### Required action
Work through the data below line by line and say how many lines hold "from"; give only the number.

### Listed entries
━━━━━━
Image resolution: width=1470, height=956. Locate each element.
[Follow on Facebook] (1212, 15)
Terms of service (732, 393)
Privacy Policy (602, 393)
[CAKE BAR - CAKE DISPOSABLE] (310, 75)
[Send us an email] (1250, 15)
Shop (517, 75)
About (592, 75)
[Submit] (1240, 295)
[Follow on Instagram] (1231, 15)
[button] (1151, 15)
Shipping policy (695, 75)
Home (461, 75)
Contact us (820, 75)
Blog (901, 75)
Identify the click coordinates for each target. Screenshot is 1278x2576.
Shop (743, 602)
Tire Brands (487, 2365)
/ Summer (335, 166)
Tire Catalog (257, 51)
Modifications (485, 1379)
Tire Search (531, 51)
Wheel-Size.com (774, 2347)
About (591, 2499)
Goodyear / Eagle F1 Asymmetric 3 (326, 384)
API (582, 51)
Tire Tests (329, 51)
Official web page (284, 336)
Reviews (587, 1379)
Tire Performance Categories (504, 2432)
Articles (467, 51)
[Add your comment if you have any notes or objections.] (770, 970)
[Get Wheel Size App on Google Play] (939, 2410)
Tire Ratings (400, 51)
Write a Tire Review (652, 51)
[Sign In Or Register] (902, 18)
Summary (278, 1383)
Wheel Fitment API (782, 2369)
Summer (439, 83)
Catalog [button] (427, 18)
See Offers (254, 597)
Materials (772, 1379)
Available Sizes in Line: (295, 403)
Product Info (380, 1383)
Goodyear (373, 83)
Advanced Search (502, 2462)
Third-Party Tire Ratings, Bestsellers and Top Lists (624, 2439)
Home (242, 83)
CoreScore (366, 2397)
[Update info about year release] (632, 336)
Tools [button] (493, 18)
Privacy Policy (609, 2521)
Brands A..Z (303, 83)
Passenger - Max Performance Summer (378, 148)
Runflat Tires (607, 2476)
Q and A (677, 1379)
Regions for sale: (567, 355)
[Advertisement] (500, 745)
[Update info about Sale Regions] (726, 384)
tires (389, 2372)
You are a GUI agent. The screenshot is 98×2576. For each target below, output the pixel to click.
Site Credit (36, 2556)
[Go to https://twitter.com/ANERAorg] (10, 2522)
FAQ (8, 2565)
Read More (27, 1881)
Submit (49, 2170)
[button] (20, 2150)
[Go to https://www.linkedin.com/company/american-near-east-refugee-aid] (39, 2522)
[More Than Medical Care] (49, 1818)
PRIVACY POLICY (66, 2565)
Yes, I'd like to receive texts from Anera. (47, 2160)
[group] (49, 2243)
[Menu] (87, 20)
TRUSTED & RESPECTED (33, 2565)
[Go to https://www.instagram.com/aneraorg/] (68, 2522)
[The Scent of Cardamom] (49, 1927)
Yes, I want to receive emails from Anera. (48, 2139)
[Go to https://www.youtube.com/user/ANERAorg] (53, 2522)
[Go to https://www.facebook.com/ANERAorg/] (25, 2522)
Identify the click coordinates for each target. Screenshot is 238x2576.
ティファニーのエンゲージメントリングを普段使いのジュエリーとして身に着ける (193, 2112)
━━━━━━
### The completed task
2